THE TASK: Each line of the data below holding the word "Elia" must be copied.
· · · ·
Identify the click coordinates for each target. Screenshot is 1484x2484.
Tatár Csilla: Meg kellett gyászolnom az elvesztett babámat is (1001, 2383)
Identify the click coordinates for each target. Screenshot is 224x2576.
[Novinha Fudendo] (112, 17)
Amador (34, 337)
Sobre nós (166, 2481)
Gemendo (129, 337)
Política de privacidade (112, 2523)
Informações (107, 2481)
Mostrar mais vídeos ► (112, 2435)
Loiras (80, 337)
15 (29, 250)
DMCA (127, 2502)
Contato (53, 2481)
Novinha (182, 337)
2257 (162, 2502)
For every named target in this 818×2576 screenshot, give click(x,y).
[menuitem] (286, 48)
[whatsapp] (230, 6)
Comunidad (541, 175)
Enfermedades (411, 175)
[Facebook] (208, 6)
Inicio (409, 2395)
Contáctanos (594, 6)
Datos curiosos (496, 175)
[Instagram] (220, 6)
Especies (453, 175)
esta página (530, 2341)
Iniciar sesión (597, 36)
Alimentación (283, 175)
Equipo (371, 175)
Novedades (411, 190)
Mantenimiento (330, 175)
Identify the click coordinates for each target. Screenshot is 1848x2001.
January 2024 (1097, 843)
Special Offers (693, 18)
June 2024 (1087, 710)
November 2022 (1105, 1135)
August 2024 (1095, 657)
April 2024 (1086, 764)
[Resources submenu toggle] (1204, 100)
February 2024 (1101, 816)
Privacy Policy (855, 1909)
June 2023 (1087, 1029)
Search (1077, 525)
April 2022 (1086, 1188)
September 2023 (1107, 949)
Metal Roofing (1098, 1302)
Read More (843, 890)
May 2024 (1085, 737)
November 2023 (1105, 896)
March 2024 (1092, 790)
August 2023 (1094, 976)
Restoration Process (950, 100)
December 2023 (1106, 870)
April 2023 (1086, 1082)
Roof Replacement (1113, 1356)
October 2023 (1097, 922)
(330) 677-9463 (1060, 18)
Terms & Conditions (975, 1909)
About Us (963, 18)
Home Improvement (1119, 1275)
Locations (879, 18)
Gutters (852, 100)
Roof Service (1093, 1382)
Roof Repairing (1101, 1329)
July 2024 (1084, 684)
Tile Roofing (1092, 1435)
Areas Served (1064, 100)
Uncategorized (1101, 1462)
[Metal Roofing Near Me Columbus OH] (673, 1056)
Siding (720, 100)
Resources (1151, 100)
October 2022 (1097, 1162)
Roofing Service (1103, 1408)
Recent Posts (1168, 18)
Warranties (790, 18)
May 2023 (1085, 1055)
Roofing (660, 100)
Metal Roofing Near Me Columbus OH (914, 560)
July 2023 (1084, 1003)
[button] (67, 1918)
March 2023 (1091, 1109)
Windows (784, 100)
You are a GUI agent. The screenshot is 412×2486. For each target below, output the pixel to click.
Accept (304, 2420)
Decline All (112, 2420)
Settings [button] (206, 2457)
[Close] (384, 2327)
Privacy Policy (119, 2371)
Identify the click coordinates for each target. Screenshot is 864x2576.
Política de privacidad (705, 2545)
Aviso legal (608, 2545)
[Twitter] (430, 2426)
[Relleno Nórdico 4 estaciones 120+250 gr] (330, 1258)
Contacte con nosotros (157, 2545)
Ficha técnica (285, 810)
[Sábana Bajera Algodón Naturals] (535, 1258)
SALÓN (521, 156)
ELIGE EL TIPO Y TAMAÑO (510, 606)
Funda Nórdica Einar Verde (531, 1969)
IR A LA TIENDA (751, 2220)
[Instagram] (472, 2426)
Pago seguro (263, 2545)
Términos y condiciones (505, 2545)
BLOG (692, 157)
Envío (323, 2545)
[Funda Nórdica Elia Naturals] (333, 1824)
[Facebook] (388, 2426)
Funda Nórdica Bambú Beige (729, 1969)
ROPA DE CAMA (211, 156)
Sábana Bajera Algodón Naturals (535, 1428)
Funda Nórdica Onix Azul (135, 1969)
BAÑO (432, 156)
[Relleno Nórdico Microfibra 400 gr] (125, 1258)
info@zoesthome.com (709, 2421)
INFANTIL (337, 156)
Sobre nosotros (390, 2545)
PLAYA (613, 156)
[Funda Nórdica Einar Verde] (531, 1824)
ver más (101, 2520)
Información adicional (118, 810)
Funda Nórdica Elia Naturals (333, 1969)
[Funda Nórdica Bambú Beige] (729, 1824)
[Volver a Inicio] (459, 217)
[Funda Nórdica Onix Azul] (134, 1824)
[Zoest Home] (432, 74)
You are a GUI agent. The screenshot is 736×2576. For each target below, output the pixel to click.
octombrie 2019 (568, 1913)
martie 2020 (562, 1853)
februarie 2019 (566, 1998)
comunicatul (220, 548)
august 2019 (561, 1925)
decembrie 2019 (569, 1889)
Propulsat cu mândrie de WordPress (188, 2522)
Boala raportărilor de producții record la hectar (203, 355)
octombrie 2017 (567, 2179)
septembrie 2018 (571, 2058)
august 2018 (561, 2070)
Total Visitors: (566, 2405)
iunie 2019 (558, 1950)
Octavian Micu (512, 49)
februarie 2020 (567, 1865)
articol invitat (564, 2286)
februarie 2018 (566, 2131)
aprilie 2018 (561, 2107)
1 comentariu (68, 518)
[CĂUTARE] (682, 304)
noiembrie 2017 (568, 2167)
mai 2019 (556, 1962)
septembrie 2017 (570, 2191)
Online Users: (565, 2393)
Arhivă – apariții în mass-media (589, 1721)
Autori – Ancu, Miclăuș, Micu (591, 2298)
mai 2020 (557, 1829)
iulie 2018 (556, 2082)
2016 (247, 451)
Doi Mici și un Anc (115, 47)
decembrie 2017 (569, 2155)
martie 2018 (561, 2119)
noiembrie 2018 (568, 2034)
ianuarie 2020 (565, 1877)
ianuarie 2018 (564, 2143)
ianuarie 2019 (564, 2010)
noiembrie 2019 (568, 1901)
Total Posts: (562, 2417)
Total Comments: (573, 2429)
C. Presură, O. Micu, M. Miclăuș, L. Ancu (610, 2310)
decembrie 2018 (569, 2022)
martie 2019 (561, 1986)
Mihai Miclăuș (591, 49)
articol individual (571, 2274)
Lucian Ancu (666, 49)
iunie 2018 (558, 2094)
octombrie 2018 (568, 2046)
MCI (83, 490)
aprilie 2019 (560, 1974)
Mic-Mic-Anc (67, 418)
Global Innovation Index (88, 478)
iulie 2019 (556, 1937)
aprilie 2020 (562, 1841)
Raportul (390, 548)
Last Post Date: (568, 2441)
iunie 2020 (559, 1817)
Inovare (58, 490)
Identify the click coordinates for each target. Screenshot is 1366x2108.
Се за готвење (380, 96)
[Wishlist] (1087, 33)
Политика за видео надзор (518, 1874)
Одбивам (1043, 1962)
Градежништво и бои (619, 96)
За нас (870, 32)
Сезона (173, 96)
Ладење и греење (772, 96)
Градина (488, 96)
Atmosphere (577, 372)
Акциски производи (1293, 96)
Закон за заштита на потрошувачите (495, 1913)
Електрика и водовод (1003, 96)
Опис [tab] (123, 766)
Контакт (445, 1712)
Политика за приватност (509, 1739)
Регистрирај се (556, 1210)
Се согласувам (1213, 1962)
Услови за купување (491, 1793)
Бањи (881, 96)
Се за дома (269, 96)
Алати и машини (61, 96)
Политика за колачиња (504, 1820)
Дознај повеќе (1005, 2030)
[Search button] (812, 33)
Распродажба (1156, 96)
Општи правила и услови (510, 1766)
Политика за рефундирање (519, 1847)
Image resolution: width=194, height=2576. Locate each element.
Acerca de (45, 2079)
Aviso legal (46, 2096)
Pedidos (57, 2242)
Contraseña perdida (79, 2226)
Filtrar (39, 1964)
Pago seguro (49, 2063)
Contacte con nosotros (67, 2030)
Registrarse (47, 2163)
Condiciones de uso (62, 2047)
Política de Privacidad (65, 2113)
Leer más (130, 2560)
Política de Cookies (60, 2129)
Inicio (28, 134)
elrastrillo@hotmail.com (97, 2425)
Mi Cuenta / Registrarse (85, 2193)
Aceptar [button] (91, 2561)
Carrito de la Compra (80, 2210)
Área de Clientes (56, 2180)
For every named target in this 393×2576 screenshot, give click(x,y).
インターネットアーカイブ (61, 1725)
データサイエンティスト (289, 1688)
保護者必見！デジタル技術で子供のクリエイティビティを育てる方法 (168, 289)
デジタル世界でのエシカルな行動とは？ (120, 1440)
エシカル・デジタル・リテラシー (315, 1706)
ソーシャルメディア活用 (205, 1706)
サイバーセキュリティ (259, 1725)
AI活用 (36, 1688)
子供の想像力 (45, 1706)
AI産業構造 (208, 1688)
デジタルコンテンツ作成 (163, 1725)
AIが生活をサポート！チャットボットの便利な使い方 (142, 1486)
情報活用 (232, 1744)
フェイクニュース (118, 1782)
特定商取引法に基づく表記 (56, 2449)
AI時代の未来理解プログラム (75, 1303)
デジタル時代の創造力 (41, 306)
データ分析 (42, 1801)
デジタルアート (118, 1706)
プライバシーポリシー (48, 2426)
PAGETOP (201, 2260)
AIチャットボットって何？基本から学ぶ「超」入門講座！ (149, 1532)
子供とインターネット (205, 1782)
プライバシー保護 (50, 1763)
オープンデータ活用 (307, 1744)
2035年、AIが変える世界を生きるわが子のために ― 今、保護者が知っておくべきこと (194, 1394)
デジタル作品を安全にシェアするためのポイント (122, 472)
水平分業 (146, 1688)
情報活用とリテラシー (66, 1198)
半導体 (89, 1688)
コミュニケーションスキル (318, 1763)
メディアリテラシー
· · · ·
ANSWER TO THE PROBLEM:
[Funda Nórdica Elia Naturals] (333, 1824)
Funda Nórdica Elia Naturals (333, 1969)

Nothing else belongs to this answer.